En France, la loi prévoit quatre destinations, par le biais de l'AGRASC, pour les fonds provenant des avoirs confisqués : l'indemnisation des parties civiles ; l'abondement de fonds spéciaux ; l'autofinancement de l'AGRASC ; l'abondement du budget général de l'État (affectation par défaut).
La confiscation des produits de la corruption transnationale se trouvant en France emporte le plus souvent transfert de leur propriété à l'État français et rien ne permet de garantir l'affectation des avoirs illicites confisqués au profit des pays et des populations qui en ont été privés.
Rien ne justifie que les avoirs ayant fait l'objet d'une décision de confiscation ne soient pas utilisés au bénéficie des populations d'origine - qui sont les premières victimes de la corruption. Toute autre solution ne peut que constituer une « double peine », les populations concernées subissant en effet les conséquences de la corruption de leurs élites dirigeantes et, en outre, des dysfonctionnements de leur appareil judiciaire.
La situation qui prévaut actuellement en France contraste avec les principes relatifs à la disposition et au transfert des avoirs confisqués en matière de grande corruption élaborés en 2005 par le G8. Le principe n° 2 prévoit notamment : « À chaque fois que cela est possible et approprié, sans porter préjudice aux autres victimes, les biens recouvrés dans des affaires de grande corruption devraient bénéficier aux populations des États victimes ».

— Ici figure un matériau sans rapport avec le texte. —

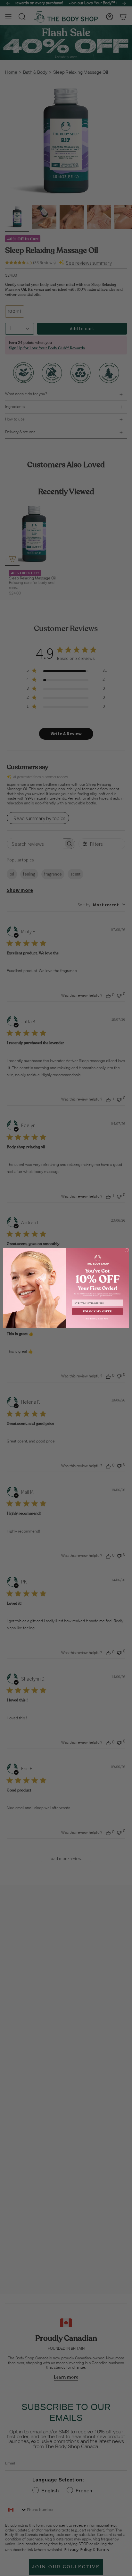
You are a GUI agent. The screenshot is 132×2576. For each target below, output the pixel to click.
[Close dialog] (126, 1250)
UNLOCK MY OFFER (97, 1311)
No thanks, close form (97, 1318)
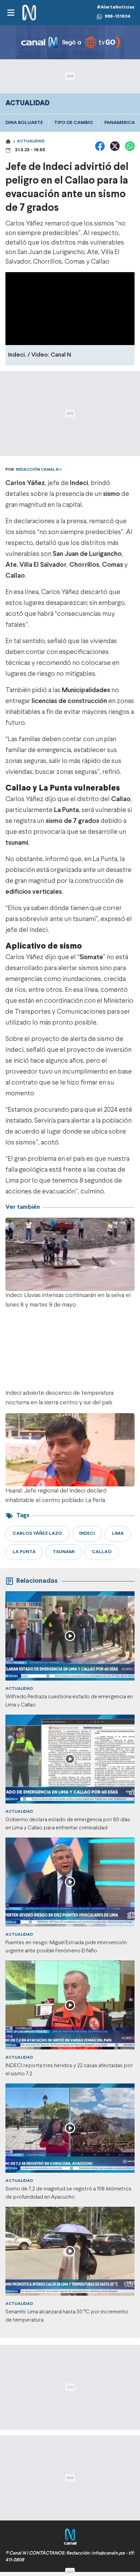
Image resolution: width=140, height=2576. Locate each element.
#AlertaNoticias (116, 7)
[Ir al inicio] (29, 13)
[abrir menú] (10, 12)
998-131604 (117, 16)
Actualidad (31, 141)
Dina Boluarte (24, 123)
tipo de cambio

La proposition de loi adoptée à l'unanimité par le Sénat vise à mettre en place un fonds dédié afin d'organiser l'affectation des avoirs afin que ces avoirs puissent être restitués aux pays d'origine. Lors de l'examen de la proposition de loi, le gouvernement s'était engagé à s'emparer de ce sujet lors de l'examen du projet de loi de finances de 2020. La ministre au banc, Mme Amélie de Montchalin, avait ainsi déclaré : "Nous mènerons ce projet à terme, pour nous assurer que les crédits nécessaires figureront bien sur la ligne budgétaire appropriée dans le cadre du prochain budget". Cependant, aucune mesure n'a été prise par le Gouvernement pour inscrire le présent dispositif dans le PLF pour 2020.